Extrait du document.
####################
La Croix du Christ! Dans sa constante floraison, l'arbre de la Croix porte toujours des fruits renouvelés de salut. C'est pourquoi les croyants se tournent vers la Croix avec confiance, tirant de son mystère d'amour le courage et la force pour marcher sur les traces du Christ crucifié et ressuscité. Le message de la Croix est ainsi entré dans le coeur de tant d'hommes et de tant de femmes, transformant leur existence.

Un exemple éloquent de cet extraordinaire renouveau intérieur est le parcours spirituel d'Édith Stein. Une jeune femme en quête de la vérité, grâce au travail silencieux de la grâce divine, est devenue une sainte et une martyre: il s'agit de Thérèse-Bénédicte de la Croix, qui répète aujourd'hui à tous, du haut des Cieux, les paroles qui ont marqué son existence: Pour moi, que jamais je ne me glorifie, sinon dans la Croix de Notre-Seigneur Jésus-Christ (Ga 6, 14)» (Homélie du Pape Jean-Paul II, lors de la canonisation de sainte Thérèse-Bénédicte de la Croix, le 11 octobre 1998).

Édith Stein est née le 12 octobre 1891 à Breslau (aujourd'hui Wroclaw, en Pologne), dans une famille juive. Elle a trois ans lorsque son père meurt subitement. Sa mère assume alors avec courage la direction d'une grosse entreprise de commerce de bois, en même temps que l'éducation de ses sept enfants. Très observante des pratiques de la Synagogue, elle est le modèle indiscuté de toute la famille. «Nous pouvions lire dans l'exemple de notre mère, écrira Édith, la vraie manière de nous comporter. Quand elle disait: cela est un péché, ce terme exprimait le comble de la laideur et de la méchanceté et nous en demeurions bouleversés». Cependant les enfants de cette femme exemplaire ne partageront pas son profond attachement au Judaïsme. Bientôt les frères aînés d'Édith ne participent plus que par piété filiale aux fêtes religieuses familiales.
####################
Matériel fourni.
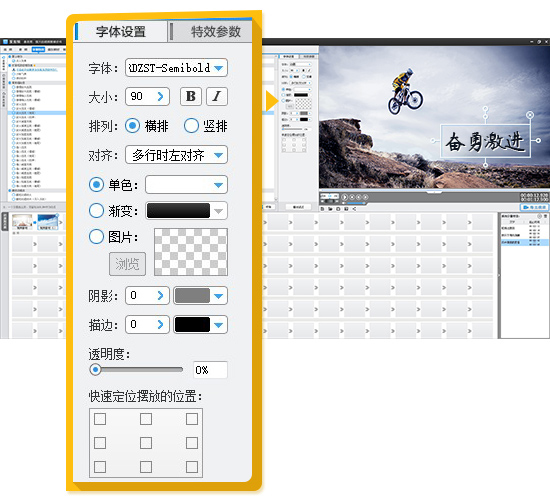Choose the vertical layout (竖排) radio button
The image size is (550, 502).
(x=191, y=126)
####################
À compléter.
A. Reproduisez le passage de l'extrait situé entre « Édith Stein est » et « fêtes religieuses familiales. », bornes incluses, en remplaçant « commerce de bois » par « commerce de tissus ».
B. Répondez d'après l'extrait :
(i) À quelle date l'homélie de canonisation a-t-elle été prononcée ?
(ii) Dans quelle ville Édith Stein est-elle née ?
(iii) Combien d'enfants sa mère avait-elle à éduquer ?
C. Relevez tous les noms de lieux géographiques cités dans l'extrait.
Le matériel fourni n'est d'aucune utilité ici.

Réponses complètes.
A.
Édith Stein est née le 12 octobre 1891 à Breslau (aujourd'hui Wroclaw, en Pologne), dans une famille juive. Elle a trois ans lorsque son père meurt subitement. Sa mère assume alors avec courage la direction d'une grosse entreprise de commerce de tissus, en même temps que l'éducation de ses sept enfants. Très observante des pratiques de la Synagogue, elle est le modèle indiscuté de toute la famille. «Nous pouvions lire dans l'exemple de notre mère, écrira Édith, la vraie manière de nous comporter. Quand elle disait: cela est un péché, ce terme exprimait le comble de la laideur et de la méchanceté et nous en demeurions bouleversés». Cependant les enfants de cette femme exemplaire ne partageront pas son profond attachement au Judaïsme. Bientôt les frères aînés d'Édith ne participent plus que par piété filiale aux fêtes religieuses familiales.

B.
(i) Le 11 octobre 1998.
(ii) À Breslau, aujourd'hui Wroclaw, en Pologne.
(iii) Sept enfants.

C. Breslau, Wroclaw, Pologne